- [Aim of the task]
In the listing that follows, copy out each line that includes the word "computer".

- [Task data]
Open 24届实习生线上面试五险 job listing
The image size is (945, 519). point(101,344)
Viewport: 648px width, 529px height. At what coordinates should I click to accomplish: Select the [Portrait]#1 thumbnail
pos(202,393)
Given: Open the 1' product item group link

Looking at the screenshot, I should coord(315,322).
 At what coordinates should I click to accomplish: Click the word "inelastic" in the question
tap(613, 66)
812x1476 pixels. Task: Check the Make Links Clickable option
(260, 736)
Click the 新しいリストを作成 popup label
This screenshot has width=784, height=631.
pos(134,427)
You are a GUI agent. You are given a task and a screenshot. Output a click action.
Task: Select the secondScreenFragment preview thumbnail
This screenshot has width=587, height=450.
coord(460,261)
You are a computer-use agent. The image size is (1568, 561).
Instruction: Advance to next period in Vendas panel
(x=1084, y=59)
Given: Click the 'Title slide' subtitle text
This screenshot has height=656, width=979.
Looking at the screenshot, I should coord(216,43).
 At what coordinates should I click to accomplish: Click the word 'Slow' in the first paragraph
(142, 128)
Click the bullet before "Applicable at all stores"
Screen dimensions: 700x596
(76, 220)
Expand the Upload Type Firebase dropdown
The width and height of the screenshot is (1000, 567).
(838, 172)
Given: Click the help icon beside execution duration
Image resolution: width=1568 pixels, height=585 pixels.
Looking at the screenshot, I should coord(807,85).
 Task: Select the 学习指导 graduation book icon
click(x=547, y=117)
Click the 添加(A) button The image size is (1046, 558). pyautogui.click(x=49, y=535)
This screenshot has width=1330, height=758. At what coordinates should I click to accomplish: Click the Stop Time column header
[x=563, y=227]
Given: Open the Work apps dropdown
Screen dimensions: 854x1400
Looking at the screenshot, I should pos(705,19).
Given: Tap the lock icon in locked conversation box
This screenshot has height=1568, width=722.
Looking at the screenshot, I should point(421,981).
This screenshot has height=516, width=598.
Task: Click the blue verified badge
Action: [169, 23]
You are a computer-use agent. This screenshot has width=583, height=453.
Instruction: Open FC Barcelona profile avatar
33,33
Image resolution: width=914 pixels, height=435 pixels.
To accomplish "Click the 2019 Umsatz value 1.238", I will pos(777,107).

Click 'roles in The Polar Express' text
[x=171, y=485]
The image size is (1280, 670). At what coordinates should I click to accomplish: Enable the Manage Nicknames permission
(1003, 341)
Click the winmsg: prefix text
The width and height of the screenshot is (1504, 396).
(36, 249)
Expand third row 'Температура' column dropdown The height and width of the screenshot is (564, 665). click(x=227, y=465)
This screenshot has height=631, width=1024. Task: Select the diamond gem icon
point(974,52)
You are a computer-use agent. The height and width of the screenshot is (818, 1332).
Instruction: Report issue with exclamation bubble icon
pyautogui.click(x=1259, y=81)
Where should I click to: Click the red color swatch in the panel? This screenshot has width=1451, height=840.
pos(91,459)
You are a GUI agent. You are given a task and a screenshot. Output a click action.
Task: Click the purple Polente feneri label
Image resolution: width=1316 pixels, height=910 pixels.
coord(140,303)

- [Exercise answer]
You are a computer-use agent. The image size is (1568, 561).
You are a computer-use agent. This screenshot has width=583, height=453.
You are a computer-use agent. The height and width of the screenshot is (818, 1332).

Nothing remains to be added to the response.